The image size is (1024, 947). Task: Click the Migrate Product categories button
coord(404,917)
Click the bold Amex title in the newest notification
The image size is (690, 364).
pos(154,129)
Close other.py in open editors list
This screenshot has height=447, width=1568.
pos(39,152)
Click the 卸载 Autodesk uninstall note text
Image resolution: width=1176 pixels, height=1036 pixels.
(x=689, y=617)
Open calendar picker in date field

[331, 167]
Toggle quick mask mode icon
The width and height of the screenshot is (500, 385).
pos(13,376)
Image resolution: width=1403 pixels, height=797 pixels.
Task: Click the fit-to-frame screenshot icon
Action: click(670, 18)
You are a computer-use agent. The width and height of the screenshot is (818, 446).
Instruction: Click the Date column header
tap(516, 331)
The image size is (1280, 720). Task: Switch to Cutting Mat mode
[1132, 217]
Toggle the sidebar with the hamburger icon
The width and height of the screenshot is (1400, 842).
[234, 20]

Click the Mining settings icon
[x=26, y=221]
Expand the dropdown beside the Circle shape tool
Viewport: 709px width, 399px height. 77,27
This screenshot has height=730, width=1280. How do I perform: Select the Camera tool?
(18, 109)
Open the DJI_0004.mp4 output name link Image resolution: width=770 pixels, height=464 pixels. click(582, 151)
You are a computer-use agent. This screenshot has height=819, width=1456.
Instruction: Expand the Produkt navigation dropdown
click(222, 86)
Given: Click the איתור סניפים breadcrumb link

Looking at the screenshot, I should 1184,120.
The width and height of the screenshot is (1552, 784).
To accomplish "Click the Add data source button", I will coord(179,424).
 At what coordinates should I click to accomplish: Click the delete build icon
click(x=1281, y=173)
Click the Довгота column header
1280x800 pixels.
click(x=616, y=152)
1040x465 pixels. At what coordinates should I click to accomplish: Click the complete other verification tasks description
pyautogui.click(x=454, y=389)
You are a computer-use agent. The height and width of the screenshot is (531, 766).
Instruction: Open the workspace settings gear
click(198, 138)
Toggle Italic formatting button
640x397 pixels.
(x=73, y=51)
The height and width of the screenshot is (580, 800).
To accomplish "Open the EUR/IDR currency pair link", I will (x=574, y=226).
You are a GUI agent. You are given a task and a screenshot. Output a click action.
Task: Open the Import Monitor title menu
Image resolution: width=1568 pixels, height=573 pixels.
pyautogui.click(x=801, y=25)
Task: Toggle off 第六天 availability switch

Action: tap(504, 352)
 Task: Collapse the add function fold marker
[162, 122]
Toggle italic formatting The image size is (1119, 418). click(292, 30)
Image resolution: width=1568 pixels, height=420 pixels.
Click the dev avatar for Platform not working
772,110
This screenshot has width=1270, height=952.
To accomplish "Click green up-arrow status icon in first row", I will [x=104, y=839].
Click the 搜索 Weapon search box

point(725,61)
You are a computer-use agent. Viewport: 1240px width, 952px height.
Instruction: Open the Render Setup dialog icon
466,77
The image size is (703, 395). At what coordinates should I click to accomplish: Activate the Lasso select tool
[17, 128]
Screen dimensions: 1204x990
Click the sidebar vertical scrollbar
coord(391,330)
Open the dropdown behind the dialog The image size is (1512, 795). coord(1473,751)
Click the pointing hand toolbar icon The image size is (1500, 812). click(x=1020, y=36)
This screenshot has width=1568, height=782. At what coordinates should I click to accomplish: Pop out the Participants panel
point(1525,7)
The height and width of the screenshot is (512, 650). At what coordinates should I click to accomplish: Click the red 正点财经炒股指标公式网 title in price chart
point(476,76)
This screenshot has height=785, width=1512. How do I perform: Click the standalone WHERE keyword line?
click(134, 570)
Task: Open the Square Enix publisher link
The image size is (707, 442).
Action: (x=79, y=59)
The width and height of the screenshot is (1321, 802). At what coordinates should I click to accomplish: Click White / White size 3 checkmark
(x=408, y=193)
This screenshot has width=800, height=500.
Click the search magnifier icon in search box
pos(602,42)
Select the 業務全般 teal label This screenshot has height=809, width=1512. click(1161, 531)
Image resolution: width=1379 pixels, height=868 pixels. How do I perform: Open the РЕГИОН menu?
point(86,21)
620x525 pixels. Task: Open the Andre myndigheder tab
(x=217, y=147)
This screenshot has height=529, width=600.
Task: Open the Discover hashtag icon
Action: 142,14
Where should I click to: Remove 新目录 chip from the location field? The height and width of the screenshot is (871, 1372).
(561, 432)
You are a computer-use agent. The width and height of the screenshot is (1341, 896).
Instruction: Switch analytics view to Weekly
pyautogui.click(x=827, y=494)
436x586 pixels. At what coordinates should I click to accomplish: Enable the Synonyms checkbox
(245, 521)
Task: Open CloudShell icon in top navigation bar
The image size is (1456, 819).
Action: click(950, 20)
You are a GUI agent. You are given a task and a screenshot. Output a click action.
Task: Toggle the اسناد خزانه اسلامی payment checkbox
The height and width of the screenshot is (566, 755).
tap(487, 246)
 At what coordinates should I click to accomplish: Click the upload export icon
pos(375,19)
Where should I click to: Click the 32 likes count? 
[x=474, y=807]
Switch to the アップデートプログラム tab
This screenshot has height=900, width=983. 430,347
════════
- TO DO -
Rewrite the data above with every instance of "Instruction" changed to "Command", keeping everything else the same.

- TASK SOLUTION -
The image size is (1024, 947). Task: Click the Migrate Product categories button
coord(404,917)
Click the bold Amex title in the newest notification
The image size is (690, 364).
pos(154,129)
Close other.py in open editors list
This screenshot has height=447, width=1568.
pos(39,152)
Click the 卸载 Autodesk uninstall note text
Image resolution: width=1176 pixels, height=1036 pixels.
(x=689, y=617)
Open calendar picker in date field

[331, 167]
Toggle quick mask mode icon
The width and height of the screenshot is (500, 385).
pos(13,376)
Image resolution: width=1403 pixels, height=797 pixels.
Task: Click the fit-to-frame screenshot icon
Action: click(670, 18)
You are a computer-use agent. The width and height of the screenshot is (818, 446).
Command: Click the Date column header
tap(516, 331)
The image size is (1280, 720). Task: Switch to Cutting Mat mode
[1132, 217]
Toggle the sidebar with the hamburger icon
The width and height of the screenshot is (1400, 842).
[234, 20]

Click the Mining settings icon
[x=26, y=221]
Expand the dropdown beside the Circle shape tool
Viewport: 709px width, 399px height. 77,27
This screenshot has height=730, width=1280. How do I perform: Select the Camera tool?
(18, 109)
Open the DJI_0004.mp4 output name link Image resolution: width=770 pixels, height=464 pixels. click(582, 151)
You are a computer-use agent. This screenshot has height=819, width=1456.
Command: Expand the Produkt navigation dropdown
click(222, 86)
Given: Click the איתור סניפים breadcrumb link

Looking at the screenshot, I should 1184,120.
The width and height of the screenshot is (1552, 784).
To accomplish "Click the Add data source button", I will coord(179,424).
 At what coordinates should I click to accomplish: Click the delete build icon
click(x=1281, y=173)
Click the Довгота column header
1280x800 pixels.
click(x=616, y=152)
1040x465 pixels. At what coordinates should I click to accomplish: Click the complete other verification tasks description
pyautogui.click(x=454, y=389)
You are a computer-use agent. The height and width of the screenshot is (531, 766).
Command: Open the workspace settings gear
click(198, 138)
Toggle Italic formatting button
640x397 pixels.
(x=73, y=51)
The height and width of the screenshot is (580, 800).
To accomplish "Open the EUR/IDR currency pair link", I will (x=574, y=226).
You are a GUI agent. You are given a task and a screenshot. Output a click action.
Task: Open the Import Monitor title menu
Image resolution: width=1568 pixels, height=573 pixels.
pyautogui.click(x=801, y=25)
Task: Toggle off 第六天 availability switch

Action: tap(504, 352)
 Task: Collapse the add function fold marker
[162, 122]
Toggle italic formatting The image size is (1119, 418). click(292, 30)
Image resolution: width=1568 pixels, height=420 pixels.
Click the dev avatar for Platform not working
772,110
This screenshot has width=1270, height=952.
To accomplish "Click green up-arrow status icon in first row", I will [x=104, y=839].
Click the 搜索 Weapon search box

point(725,61)
You are a computer-use agent. Viewport: 1240px width, 952px height.
Command: Open the Render Setup dialog icon
466,77
The image size is (703, 395). At what coordinates should I click to accomplish: Activate the Lasso select tool
[17, 128]
Screen dimensions: 1204x990
Click the sidebar vertical scrollbar
coord(391,330)
Open the dropdown behind the dialog The image size is (1512, 795). coord(1473,751)
Click the pointing hand toolbar icon The image size is (1500, 812). click(x=1020, y=36)
This screenshot has width=1568, height=782. At what coordinates should I click to accomplish: Pop out the Participants panel
point(1525,7)
The height and width of the screenshot is (512, 650). At what coordinates should I click to accomplish: Click the red 正点财经炒股指标公式网 title in price chart
point(476,76)
This screenshot has height=785, width=1512. How do I perform: Click the standalone WHERE keyword line?
click(134, 570)
Task: Open the Square Enix publisher link
The image size is (707, 442).
Action: (x=79, y=59)
The width and height of the screenshot is (1321, 802). At what coordinates should I click to accomplish: Click White / White size 3 checkmark
(x=408, y=193)
This screenshot has width=800, height=500.
Click the search magnifier icon in search box
pos(602,42)
Select the 業務全般 teal label This screenshot has height=809, width=1512. click(1161, 531)
Image resolution: width=1379 pixels, height=868 pixels. How do I perform: Open the РЕГИОН menu?
point(86,21)
620x525 pixels. Task: Open the Andre myndigheder tab
(x=217, y=147)
This screenshot has height=529, width=600.
Task: Open the Discover hashtag icon
Action: 142,14
Where should I click to: Remove 新目录 chip from the location field? The height and width of the screenshot is (871, 1372).
(561, 432)
You are a computer-use agent. The width and height of the screenshot is (1341, 896).
Command: Switch analytics view to Weekly
pyautogui.click(x=827, y=494)
436x586 pixels. At what coordinates should I click to accomplish: Enable the Synonyms checkbox
(245, 521)
Task: Open CloudShell icon in top navigation bar
The image size is (1456, 819).
Action: click(950, 20)
You are a GUI agent. You are given a task and a screenshot. Output a click action.
Task: Toggle the اسناد خزانه اسلامی payment checkbox
The height and width of the screenshot is (566, 755).
tap(487, 246)
 At what coordinates should I click to accomplish: Click the upload export icon
pos(375,19)
Where should I click to: Click the 32 likes count? 
[x=474, y=807]
Switch to the アップデートプログラム tab
This screenshot has height=900, width=983. 430,347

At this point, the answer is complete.